▸ **Data to process**:
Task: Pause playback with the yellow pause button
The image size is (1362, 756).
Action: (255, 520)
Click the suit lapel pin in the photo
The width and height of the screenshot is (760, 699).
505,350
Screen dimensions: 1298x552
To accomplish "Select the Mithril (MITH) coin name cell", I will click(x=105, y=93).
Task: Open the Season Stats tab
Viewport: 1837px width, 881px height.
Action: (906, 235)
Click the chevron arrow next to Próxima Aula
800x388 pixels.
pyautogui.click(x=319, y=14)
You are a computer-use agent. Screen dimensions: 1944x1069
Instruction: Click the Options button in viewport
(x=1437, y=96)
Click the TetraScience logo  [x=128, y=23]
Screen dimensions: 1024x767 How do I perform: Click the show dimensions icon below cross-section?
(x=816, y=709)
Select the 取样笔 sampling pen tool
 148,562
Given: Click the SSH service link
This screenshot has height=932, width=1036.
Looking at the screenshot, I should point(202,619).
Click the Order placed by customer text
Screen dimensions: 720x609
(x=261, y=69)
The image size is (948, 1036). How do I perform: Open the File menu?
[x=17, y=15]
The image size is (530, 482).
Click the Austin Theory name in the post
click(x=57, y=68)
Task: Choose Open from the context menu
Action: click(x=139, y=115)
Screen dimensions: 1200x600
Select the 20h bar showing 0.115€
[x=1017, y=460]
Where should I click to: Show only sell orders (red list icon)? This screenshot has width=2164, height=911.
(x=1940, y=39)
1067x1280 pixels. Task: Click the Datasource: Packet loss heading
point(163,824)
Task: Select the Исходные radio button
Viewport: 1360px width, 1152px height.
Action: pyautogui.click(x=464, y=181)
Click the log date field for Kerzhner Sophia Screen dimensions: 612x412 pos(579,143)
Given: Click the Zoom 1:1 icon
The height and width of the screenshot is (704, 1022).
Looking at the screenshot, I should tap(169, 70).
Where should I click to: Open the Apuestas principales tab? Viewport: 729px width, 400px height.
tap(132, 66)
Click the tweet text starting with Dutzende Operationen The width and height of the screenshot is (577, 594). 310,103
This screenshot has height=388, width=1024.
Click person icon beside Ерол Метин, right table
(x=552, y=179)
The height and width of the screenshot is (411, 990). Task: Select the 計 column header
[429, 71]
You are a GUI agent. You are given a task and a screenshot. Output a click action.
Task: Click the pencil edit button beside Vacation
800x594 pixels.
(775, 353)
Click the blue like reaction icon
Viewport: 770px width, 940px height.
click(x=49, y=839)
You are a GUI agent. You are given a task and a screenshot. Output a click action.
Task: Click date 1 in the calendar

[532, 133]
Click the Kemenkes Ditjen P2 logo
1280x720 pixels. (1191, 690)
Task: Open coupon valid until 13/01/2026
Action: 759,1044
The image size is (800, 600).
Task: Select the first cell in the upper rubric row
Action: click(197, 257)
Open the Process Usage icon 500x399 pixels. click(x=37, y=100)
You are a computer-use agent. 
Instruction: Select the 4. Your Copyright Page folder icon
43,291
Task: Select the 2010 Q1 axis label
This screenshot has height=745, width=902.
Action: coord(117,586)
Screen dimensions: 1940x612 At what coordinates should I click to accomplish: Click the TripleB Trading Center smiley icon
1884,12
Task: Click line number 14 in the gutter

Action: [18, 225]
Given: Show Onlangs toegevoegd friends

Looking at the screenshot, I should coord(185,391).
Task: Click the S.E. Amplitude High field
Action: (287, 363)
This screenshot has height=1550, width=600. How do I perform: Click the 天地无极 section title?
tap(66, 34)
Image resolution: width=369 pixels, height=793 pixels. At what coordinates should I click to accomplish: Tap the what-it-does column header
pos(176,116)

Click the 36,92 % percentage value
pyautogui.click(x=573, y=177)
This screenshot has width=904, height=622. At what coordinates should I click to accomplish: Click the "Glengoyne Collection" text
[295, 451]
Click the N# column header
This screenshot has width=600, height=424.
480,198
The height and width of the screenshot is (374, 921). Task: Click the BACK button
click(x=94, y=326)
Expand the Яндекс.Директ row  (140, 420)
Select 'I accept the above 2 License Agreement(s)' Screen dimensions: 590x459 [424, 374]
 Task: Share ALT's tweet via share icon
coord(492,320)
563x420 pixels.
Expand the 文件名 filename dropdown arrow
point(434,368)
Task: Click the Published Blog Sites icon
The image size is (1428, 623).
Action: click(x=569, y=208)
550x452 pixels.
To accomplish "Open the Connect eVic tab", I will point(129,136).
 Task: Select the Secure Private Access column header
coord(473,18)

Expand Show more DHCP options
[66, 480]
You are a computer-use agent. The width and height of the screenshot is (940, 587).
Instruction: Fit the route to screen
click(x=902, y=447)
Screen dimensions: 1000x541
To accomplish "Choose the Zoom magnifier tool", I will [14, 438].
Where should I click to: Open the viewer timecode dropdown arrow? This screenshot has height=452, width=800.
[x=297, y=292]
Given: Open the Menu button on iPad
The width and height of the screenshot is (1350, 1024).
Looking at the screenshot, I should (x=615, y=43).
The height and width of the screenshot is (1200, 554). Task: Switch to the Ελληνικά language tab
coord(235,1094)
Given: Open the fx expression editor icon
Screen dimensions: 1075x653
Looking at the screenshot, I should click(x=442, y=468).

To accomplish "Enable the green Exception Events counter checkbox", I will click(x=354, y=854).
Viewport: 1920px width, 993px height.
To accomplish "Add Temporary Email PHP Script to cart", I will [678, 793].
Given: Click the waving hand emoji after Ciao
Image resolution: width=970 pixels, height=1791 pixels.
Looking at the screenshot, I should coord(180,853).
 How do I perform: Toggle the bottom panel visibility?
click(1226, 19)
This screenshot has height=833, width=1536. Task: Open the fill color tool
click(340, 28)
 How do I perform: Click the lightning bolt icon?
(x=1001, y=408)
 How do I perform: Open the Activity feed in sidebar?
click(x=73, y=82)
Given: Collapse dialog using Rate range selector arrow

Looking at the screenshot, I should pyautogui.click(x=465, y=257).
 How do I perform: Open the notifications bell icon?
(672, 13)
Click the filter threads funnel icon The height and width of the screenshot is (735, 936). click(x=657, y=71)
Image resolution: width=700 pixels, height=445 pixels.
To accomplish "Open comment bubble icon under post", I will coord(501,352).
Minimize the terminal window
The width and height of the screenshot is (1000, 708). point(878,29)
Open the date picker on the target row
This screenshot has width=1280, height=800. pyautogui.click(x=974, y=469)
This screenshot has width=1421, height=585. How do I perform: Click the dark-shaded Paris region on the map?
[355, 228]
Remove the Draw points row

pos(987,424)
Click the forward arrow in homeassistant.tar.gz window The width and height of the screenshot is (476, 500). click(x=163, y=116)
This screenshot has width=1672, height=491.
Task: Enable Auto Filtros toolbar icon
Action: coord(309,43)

▸ **Work to complete**: Where a line of the data holds the word "with", copy that line.

▸ **Solved exercise**:
Task: Pause playback with the yellow pause button
Click the tweet text starting with Dutzende Operationen The width and height of the screenshot is (577, 594). 310,103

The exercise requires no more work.